Return the value for key if key is in the dictionary, else default.

Return type

Optional[Any]

pop(_AdvancedOptions__key)

If key is not found, d is returned if given, otherwise KeyError is raised

Return type

Optional[Any]

update_individual_options(**kwargs)

Update individual attributes of an instance of AdvancedOptions.

Return type

None

Anomaly Assessment

class datarobot.models.anomaly_assessment.AnomalyAssessmentRecord(status, status_details, start_date, end_date, prediction_threshold, preview_location, delete_location, latest_explanations_location, **record_kwargs)

Object which keeps metadata about anomaly assessment insight for the particular subset, backtest and series and the links to proceed to get the anomaly assessment data.

New in version v2.25.

Notes

Record contains:

  • record_id : the ID of the record.

  • project_id : the project ID of the record.

  • model_id : the model ID of the record.

  • backtest : the backtest of the record.

  • source : the source of the record.

  • series_id : the series id of the record for the multiseries projects.

  • status : the status of the insight.

  • status_details : the explanation of the status.

  • start_date : the ISO-formatted timestamp of the first prediction in the subset. Will be None if status is not AnomalyAssessmentStatus.COMPLETED.

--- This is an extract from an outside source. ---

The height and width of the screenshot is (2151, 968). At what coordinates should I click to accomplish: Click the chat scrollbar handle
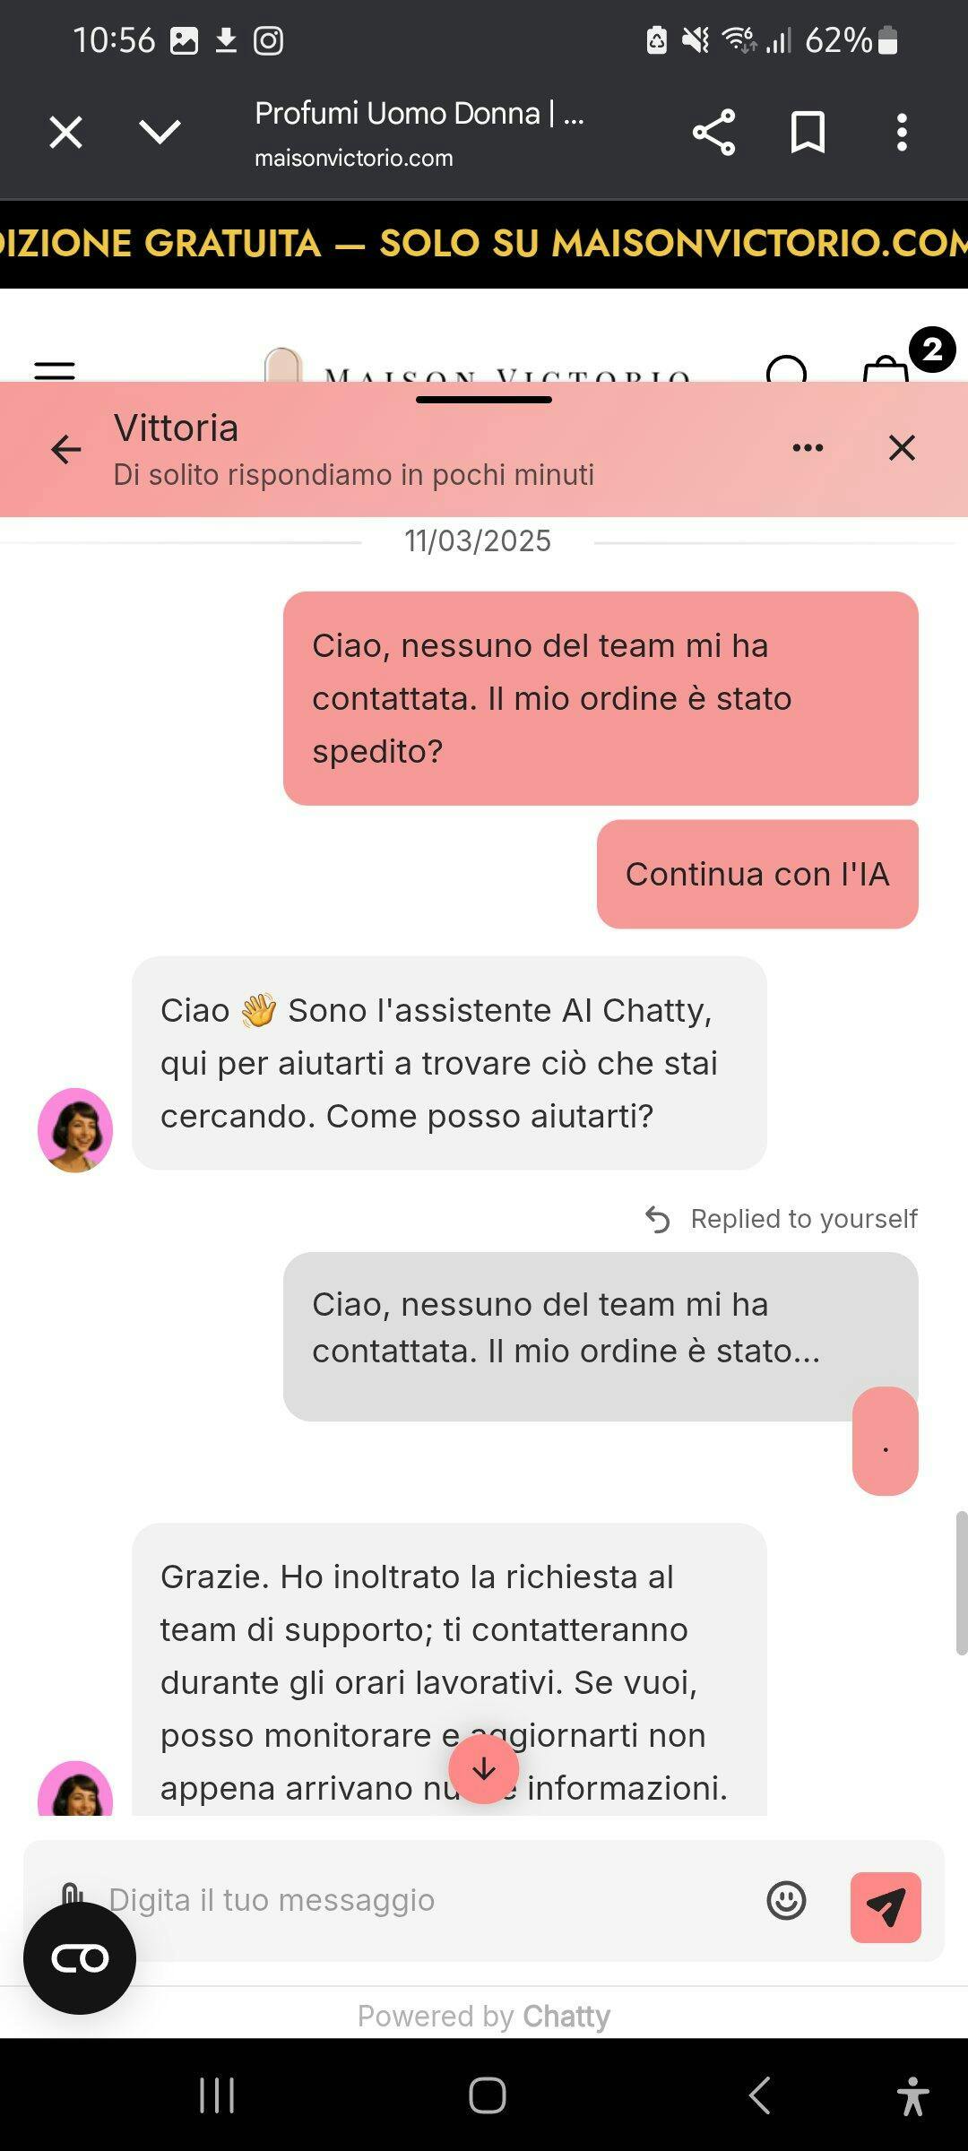point(961,1582)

  • end_date : the ISO-formatted timestamp of the last prediction in the subset. Will be None if status is not AnomalyAssessmentStatus.COMPLETED.

  • prediction_threshold : the threshold, all rows with anomaly scores greater or equal to it have shap explanations computed. Will be None if status is not AnomalyAssessmentStatus.COMPLETED.

  • preview_location : URL to retrieve predictions preview for the subset. Will be None if status is not AnomalyAssessmentStatus.COMPLETED.

  • latest_explanations_location : the URL to retrieve the latest predictions with the shap explanations. Will be None if status is not AnomalyAssessmentStatus.COMPLETED.

  • delete_location : the URL to delete anomaly assessment record and relevant insight data.

Attributes
record_id: str

The ID of the record.

project_id: str

The ID of the project record belongs to.

model_id: str

The ID of the model record belongs to.

backtest: int or “holdout”

The backtest of the record.

source: “training” or “validation”

The source of the record

series_id: str or None

The series id of the record for the multiseries projects. Defined only for the multiseries projects.

status: str

The status of the insight. One of datarobot.enums.AnomalyAssessmentStatus

status_details: str

The explanation of the status.

start_date: str or None

See start_date info in Notes for more details.

end_date: str or None

See end_date info in Notes for more details.

prediction_threshold: float or None

See prediction_threshold info in Notes for more details.

preview_location: str or None

See preview_location info in Notes for more details.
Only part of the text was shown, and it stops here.